■ Task statement:
Below is a set of records. Repeat all of them exactly.
******
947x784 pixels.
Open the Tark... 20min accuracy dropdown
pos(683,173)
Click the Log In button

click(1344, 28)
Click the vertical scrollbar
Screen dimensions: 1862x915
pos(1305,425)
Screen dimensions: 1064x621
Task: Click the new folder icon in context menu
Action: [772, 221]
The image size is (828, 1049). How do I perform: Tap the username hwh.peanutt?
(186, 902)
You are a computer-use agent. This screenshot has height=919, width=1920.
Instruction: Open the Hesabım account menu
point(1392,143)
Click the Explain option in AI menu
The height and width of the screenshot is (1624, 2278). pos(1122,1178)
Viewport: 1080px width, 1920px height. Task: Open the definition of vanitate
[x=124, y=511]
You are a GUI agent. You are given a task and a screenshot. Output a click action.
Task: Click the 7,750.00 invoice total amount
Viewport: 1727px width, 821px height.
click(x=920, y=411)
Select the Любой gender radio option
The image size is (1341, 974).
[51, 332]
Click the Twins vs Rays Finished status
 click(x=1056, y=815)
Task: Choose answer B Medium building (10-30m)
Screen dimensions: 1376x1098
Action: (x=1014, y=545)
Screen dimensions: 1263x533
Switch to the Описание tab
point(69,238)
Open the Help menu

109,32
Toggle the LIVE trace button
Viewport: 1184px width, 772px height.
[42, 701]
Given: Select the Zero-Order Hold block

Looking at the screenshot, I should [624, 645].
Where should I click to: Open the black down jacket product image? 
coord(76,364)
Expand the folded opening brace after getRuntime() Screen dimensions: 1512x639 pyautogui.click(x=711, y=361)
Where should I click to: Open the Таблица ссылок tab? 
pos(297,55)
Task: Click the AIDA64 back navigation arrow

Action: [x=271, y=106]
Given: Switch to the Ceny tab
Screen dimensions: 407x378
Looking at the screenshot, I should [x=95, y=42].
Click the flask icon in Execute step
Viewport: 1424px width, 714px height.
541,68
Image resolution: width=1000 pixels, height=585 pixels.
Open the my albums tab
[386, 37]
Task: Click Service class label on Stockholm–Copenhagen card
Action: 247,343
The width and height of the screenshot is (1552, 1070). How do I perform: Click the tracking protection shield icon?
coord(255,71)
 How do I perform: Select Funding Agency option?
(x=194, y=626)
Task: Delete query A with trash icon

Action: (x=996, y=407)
******
■ Written answer:
947x784 pixels.
Open the Tark... 20min accuracy dropdown
pos(683,173)
Click the Log In button

click(1344, 28)
Click the vertical scrollbar
Screen dimensions: 1862x915
pos(1305,425)
Screen dimensions: 1064x621
Task: Click the new folder icon in context menu
Action: [772, 221]
The image size is (828, 1049). How do I perform: Tap the username hwh.peanutt?
(186, 902)
You are a computer-use agent. This screenshot has height=919, width=1920.
Instruction: Open the Hesabım account menu
point(1392,143)
Click the Explain option in AI menu
The height and width of the screenshot is (1624, 2278). pos(1122,1178)
Viewport: 1080px width, 1920px height. Task: Open the definition of vanitate
[x=124, y=511]
You are a GUI agent. You are given a task and a screenshot. Output a click action.
Task: Click the 7,750.00 invoice total amount
Viewport: 1727px width, 821px height.
click(x=920, y=411)
Select the Любой gender radio option
The image size is (1341, 974).
[51, 332]
Click the Twins vs Rays Finished status
 click(x=1056, y=815)
Task: Choose answer B Medium building (10-30m)
Screen dimensions: 1376x1098
Action: (x=1014, y=545)
Screen dimensions: 1263x533
Switch to the Описание tab
point(69,238)
Open the Help menu

109,32
Toggle the LIVE trace button
Viewport: 1184px width, 772px height.
[42, 701]
Given: Select the Zero-Order Hold block

Looking at the screenshot, I should [624, 645].
Where should I click to: Open the black down jacket product image? 
coord(76,364)
Expand the folded opening brace after getRuntime() Screen dimensions: 1512x639 pyautogui.click(x=711, y=361)
Where should I click to: Open the Таблица ссылок tab? 
pos(297,55)
Task: Click the AIDA64 back navigation arrow

Action: [x=271, y=106]
Given: Switch to the Ceny tab
Screen dimensions: 407x378
Looking at the screenshot, I should [x=95, y=42].
Click the flask icon in Execute step
Viewport: 1424px width, 714px height.
541,68
Image resolution: width=1000 pixels, height=585 pixels.
Open the my albums tab
[386, 37]
Task: Click Service class label on Stockholm–Copenhagen card
Action: 247,343
The width and height of the screenshot is (1552, 1070). How do I perform: Click the tracking protection shield icon?
coord(255,71)
 How do I perform: Select Funding Agency option?
(x=194, y=626)
Task: Delete query A with trash icon

Action: (x=996, y=407)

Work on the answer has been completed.